## Prompt:
Given the entries below, please return each one exactly.

## Dataset excerpts:
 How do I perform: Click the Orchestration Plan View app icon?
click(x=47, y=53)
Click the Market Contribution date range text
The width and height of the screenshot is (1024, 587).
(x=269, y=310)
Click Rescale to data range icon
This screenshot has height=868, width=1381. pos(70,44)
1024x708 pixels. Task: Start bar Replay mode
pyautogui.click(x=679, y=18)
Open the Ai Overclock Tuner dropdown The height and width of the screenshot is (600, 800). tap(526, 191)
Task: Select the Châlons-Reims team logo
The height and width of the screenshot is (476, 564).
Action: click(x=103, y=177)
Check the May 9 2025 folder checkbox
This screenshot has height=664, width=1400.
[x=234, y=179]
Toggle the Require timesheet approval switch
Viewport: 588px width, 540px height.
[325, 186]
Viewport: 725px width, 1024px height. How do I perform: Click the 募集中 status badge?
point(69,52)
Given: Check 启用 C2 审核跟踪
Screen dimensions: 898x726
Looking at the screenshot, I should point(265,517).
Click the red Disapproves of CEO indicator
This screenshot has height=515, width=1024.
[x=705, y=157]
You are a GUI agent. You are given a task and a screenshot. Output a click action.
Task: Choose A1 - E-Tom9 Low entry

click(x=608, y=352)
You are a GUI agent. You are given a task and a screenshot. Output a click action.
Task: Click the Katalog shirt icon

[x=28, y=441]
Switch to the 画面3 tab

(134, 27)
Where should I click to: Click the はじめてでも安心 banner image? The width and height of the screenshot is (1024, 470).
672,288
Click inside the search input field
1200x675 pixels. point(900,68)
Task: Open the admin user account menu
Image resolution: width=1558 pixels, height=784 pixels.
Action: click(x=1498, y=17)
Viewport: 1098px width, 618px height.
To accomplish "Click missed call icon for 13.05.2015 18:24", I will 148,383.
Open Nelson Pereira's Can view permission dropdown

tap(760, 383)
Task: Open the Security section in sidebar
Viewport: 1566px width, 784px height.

## Answer to this exercise:
 How do I perform: Click the Orchestration Plan View app icon?
click(x=47, y=53)
Click the Market Contribution date range text
The width and height of the screenshot is (1024, 587).
(x=269, y=310)
Click Rescale to data range icon
This screenshot has height=868, width=1381. pos(70,44)
1024x708 pixels. Task: Start bar Replay mode
pyautogui.click(x=679, y=18)
Open the Ai Overclock Tuner dropdown The height and width of the screenshot is (600, 800). tap(526, 191)
Task: Select the Châlons-Reims team logo
The height and width of the screenshot is (476, 564).
Action: click(x=103, y=177)
Check the May 9 2025 folder checkbox
This screenshot has height=664, width=1400.
[x=234, y=179]
Toggle the Require timesheet approval switch
Viewport: 588px width, 540px height.
[325, 186]
Viewport: 725px width, 1024px height. How do I perform: Click the 募集中 status badge?
point(69,52)
Given: Check 启用 C2 审核跟踪
Screen dimensions: 898x726
Looking at the screenshot, I should point(265,517).
Click the red Disapproves of CEO indicator
This screenshot has height=515, width=1024.
[x=705, y=157]
You are a GUI agent. You are given a task and a screenshot. Output a click action.
Task: Choose A1 - E-Tom9 Low entry

click(x=608, y=352)
You are a GUI agent. You are given a task and a screenshot. Output a click action.
Task: Click the Katalog shirt icon

[x=28, y=441]
Switch to the 画面3 tab

(134, 27)
Where should I click to: Click the はじめてでも安心 banner image? The width and height of the screenshot is (1024, 470).
672,288
Click inside the search input field
1200x675 pixels. point(900,68)
Task: Open the admin user account menu
Image resolution: width=1558 pixels, height=784 pixels.
Action: click(x=1498, y=17)
Viewport: 1098px width, 618px height.
To accomplish "Click missed call icon for 13.05.2015 18:24", I will 148,383.
Open Nelson Pereira's Can view permission dropdown

tap(760, 383)
Task: Open the Security section in sidebar
Viewport: 1566px width, 784px height.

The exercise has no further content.